I remember the day my boyfriend, Jim Larmoyeux, broke the news to me that he was going to be transferred to Little Rock, Arkansas. He knew absolutely no one there and had what he thought was a wonderful idea: I could also move to Little Rock and get a new job and a new apartment and we could continue dating.

Great idea? I say it was more like an illusion.

“I can’t afford to move,” I told him. “And I already have a roommate and a job.”

I don’t recall the exact expression on Jim’s face, but “No” was not the answer he wanted.

“Well,” he stammered, “then … do … you … want to get married?”

It didn’t take long for me to answer, because Jim was a lot of fun to be with and a man of integrity. “Yes!”

In retrospect, I think he was shocked by my answer. And years later I’m stunned by my quick reply.

Although my husband and I still laugh about our engagement story, I’m sometimes a bit envious of others’ carefully-planned marriage proposals. In asking colleagues at work about theirs, I discovered some proposals that put a smile on my face and a sigh in my heart:

Eli and Karen

Eli and his girlfriend, Karen, were students at Southwest Texas University. He had just graduated when he decided to pop the big question.

After agreeing to join Eli for breakfast at a restaurant near campus, Karen was surprised when it was closed. Acting disappointed, Eli convinced his girlfriend that a walk through campus would lift her spirits.

As they neared the Student Center, Eli asked Karen to sit with him on a concrete bench. As he talked and shuffled his feet, Karen saw a huge sign hanging on the Student Center: “Karen Sue, will you marry me??”

Karen hurried to the Student Center and checked the box: “Yes”!

Gabe and Nancy

Gabe and Nancy had a long-distance relationship. She was stationed with the Army in Germany, and he had been transferred with the Air Force from Germany to Maryland.

Nancy mentioned in a letter to Gabe that he was her “knight in shining armor.”  Gabe made a surprise visit to Germany, and placed eight small signs, spaced out along the edge of a road, that said:  Nancy … I … Love … You … Will … You … Marry … Me?

A friend of Nancy’s conspired to drive her down the road with the signs. It didn’t take long for Nancy to spot the unique message. Flabbergasted, she thought, How dare he ask that from 3,000 miles away?

When they reached the last sign, guess who came walking out of the woods?

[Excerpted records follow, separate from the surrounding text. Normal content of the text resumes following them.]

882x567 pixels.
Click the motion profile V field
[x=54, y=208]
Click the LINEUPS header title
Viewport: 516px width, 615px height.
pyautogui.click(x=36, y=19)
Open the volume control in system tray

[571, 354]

Gabe, dressed as Nancy’s knight in shining armor, complete with shield, sword … and a red rose.

Tom and Anita

When Anita flew to Newport Beach, California, to visit her boyfriend, Tom, one of his roommates picked her up at the airport. The roommate told Anita that she was to go on a scavenger hunt; he dropped her off where the hunt began. Anita walked from store to store, getting clues by purchasing a balloon, an ice cream cone, a toy, etc. The treasure hunt eventually led Anita to Tom. They went together to a nice restaurant for dinner and walked on the beach afterwards.

Tom read a children’s book, The Missing Piece, to Anita as they sat on a park bench, watching the waves crash nearby.

He turned towards Anita, “You are my missing piece. Will you marry me?”

Nate and Marla

Marla and her father were on a scuba diving trip in the Florida Keys when she got the shock of a lifetime. Her boyfriend, Nate, was supposedly in Arkansas. But, on Marla’s second day of scuba diving, Nate made a surprise visit to see her—under the ocean.

At first, Marla didn’t recognize the seemingly strange man swimming underwater near her. He was dressed in scuba diving gear, holding a slate. As she moved closer she recognized Nate and read the words, “Will you marry me?”

She wrote on the slate, “Yes!”

“Now go up so I can kiss my wife to be,” he wrote back.

“We kissed as the waves crashed against us,” Marla says. “Nate thought of everything.”

J.R. and Tammy

André Kole is considered to be one of the world’s greatest illusionists. When J.R. was coordinating Kole’s performance at his church, he had a trick up his own sleeve for his girlfriend, Tammy.

The finale to the evening’s show, attended by more than 700 people, was a guillotine act. J.R. volunteered before the crowd to get into the guillotine. After he was selected, Kole bound J.R.’s hands, put the microphone to the young man’s mouth, and asked if he had one final request.

J.R. nodded. “Tammy, will you marry me?”

Tammy ran onto the stage, “Yes!”

She knew that J.R.’s proposal was no illusion.